BEGIN EXERCISE PASSAGE

Well good. This is what the aid experts have been saying for years. It is why many of us opposed the establishment of funds like the Global Fund for AIDS, TB and Malaria and PEPFAR in the first place. But politicians like to announce things that they think their public will understand, and big disease-specific initiatives are the kind of thing that seems to fit the bill.
Rich countries backtrack on aid?
According to Hugh Williamson in the FT the 8 richest countries are stepping back from the commitment they gave in Gleneagles to increase aid:
Leaders of the Group of Eight rich nations are set to backtrack on their landmark pledge at the Gleneagles summit in 2005 to increase development aid to Africa to $25bn a year. A draft communiqué obtained by the Financial Times, due to be issued at the group’s July summit in Hokkaido, Japan, shows leaders will commit to fulfilling “our commitments on [development aid] made at Gleneagles” – but fails to cite the target of $25bn annually by 2010.
To be fair, the only evidence for this given by the FT is that the draft G8 summit makes no reference to the figure. In some ways this may seem pedantic – failing to repeat the number is not the sane thing as renouncing it – but for those of us who watch summit language carefully, this is a significant ommission. If the countries meant to to keep their promises, they would make a virtue of it by restating the commitment. The only possible reason for dropping the language is that they no longer believe they will live up to it.
In some ways, however, this is more worrying:
In a further retreat, the G8 is set to abandon its Gleneagles promise to provide universal access to Aids treatment and prevention by 2010. The pledge has been a benchmark around which health campaigners and others have been organising their work, especially in Africa.

END EXERCISE PASSAGE
BEGIN RECORDED INFORMATION

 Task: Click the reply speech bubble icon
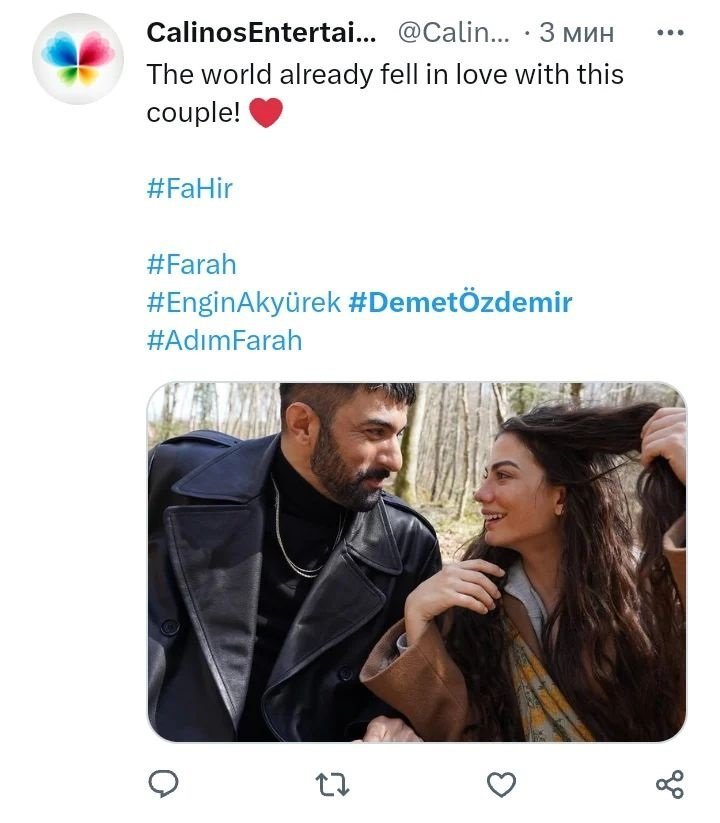pyautogui.click(x=164, y=784)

END RECORDED INFORMATION

» **TASKS FOR THIS EXERCISE**
**a.** In the passage on G8 aid pledges, where is the group's July summit due to take place?
**b.** Carry on the passage on G8 aid pledges from the point where it stops.
The lines placed after the passage on G8 aid pledges come from a separate source.

» **SOLVED PROBLEMS**
**a.** Hokkaido, Japan.

**b.**
Universal access to AIDS treatment is a much better target than the aid target. In principle, we should be setting targets for what we plan to achieve, not targets for how much we plan to spend (which creates perverse incentives to spend more, rather than achieve more value for money).
What causes uncertainty in vaccine demand?
Scientific American discusses the need for better forecasting of need for drugs and vaccines:
Unpredictable demand creates a three-way catch-22 problem, as pointed out in a 2002 study commissioned by the GAVI Alliance, formerly the Global Alliance for Vaccines and Immunization. Poor countries have to know the price of a vaccine to see if they can afford it. Manufacturers, however, are hesitant to set a price unless they know how many doses will be bought. And aid donors cannot be sure they can subsidize a purchase without knowing the price and quantity of the sale. Vaccine purchases have occurred anyway, but not without difficulty. In 2002, when GAVI convinced suppliers to manufacture extra courses of an existing vaccine against Haemophilus influenzae type b, poor countries were slow to buy it. "We were very naive at that time and thought countries would take up the vaccine much faster than they did," recalls Michel Zaffran, the group's deputy executive secretary. "The tools that we had available were very poor."
I am not personally convinced that the problem is forecasting demand in the sense of uncertainty about how many doses of vaccine we are likely to need. In principle, the number of children in a cohort, the extent to which they are at risk of particular diseases, and the the capacity of health services to reach them with vaccines, are all likely to vary little from one year to another.
The big driver of uncertainty in demand seems to be the behaviour of donors, capriciously moving money from one priority to another according to the latest political priority or development fad, or unpredictably dumping their unspent budget at the end of the year on easy-to-buy goods such as pharmaceutical companies. As well as improving our techniques for forecasting demand, we need to take a long hard look at how we can make aid budgets more predictable, so that developing countries have much more information with which to plan, long in advance, how many drugs and vaccines they will be able to afford.